McCracken who's the president of Orange County CTA says his union is lucky: people are typically very engaged. And it's already collected dues from over 50% of its members. That puts the union well on its way to its needed 60% by March.
Across the state most union dues cost about $700 a year.
McCracken said the benefit of unions is clear starting with legal representation.
“There’s just a lot that this union has in terms of benefits for teachers. We provide free professional development for example, led by expert teachers," said McCracken.
Under SB 256, which went into effect July 1st, if teachers unions don't get dues from at least 60% of their members they risk decertification. For the first time ever, those dues cannot be automatically deducted from a person’s paycheck. And each member must fill out a card expressing their consent.
At the bill signing, Gov. Ron DeSantis and other supporters of the law said the change has the possibility of saving teachers money.
“If you want to join, you can, but you write a check and you hand it over. That is gonna lead to more take-home pay for teachers. Because they’re not going to have as many deductions in their paycheck," said DeSantis.
But Michelle Deibler a fourth grade teacher at Volusia County Schools, and a union steward for Volusia United Educators, said the law hurts teachers by breaking unions.
“But our support staff, unfortunately, our numbers are very low.
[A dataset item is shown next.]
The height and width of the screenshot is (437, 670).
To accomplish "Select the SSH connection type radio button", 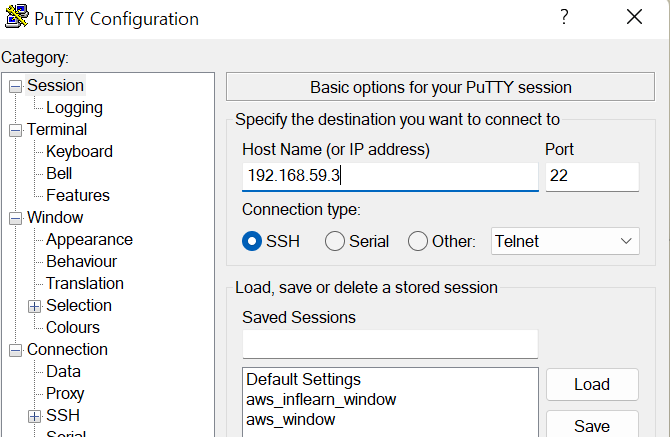I will click(253, 241).
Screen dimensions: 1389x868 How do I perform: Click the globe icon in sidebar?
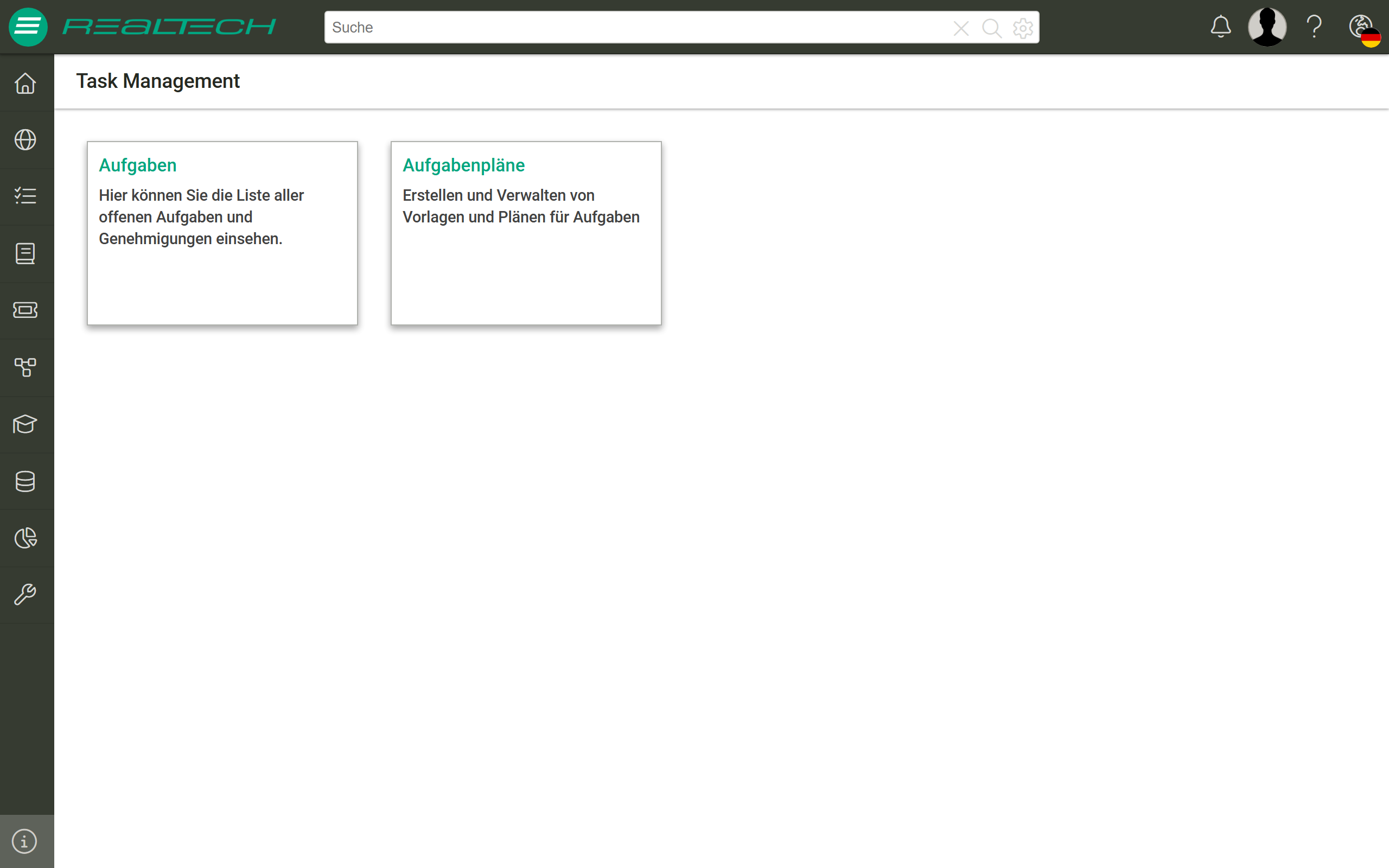[x=26, y=139]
So we will not make our 60% for our support staff," said Deibler.
If her union doesn’t hit that 60% mark, the union would be decertified, and face a recertification election, in order to continue to bargain for employees.
Deibler says many of her teachers have started receiving flyers from the Freedom Foundation, a conservative Washington think tank, encouraging people not to pay their dues.
She’s worried they’ll fund a competitor like they already have in Miami Dade.
Thomas Bugos, president of Seminole Education Association, said his union could be in the same boat.
“Historically, Seminole Education Association has hovered around 50 to 60%. So it's not unlikely that we will reach it, it's just a matter of getting the word out of how to do it," said Bugos.
They’ve moved to an electronic system for collecting dues. And he questioned why the new law doesn’t apply to unions representing first responders.
“There is nothing against the police unions or the fire or any of the first responders. But teachers also play an important role in the community. And it’s the teachers that are the frontline to what’s going to happen in the future of this community," said Bugos.
Florida Education Association President Andrew Spar, said without teachers unions there to protect them, more teachers will leave the profession. And there’s already a nationwide and statewide teacher shortage.
“If you're not treated as a professional you ain’t staying, and that's what we're seeing and that's what we're fighting against."Andrew Spar
By last count, the FEA estimates the state started the school year with a shortage of 7,000 teachers. The Florida Department of Education did not respond to a request for comment for this story.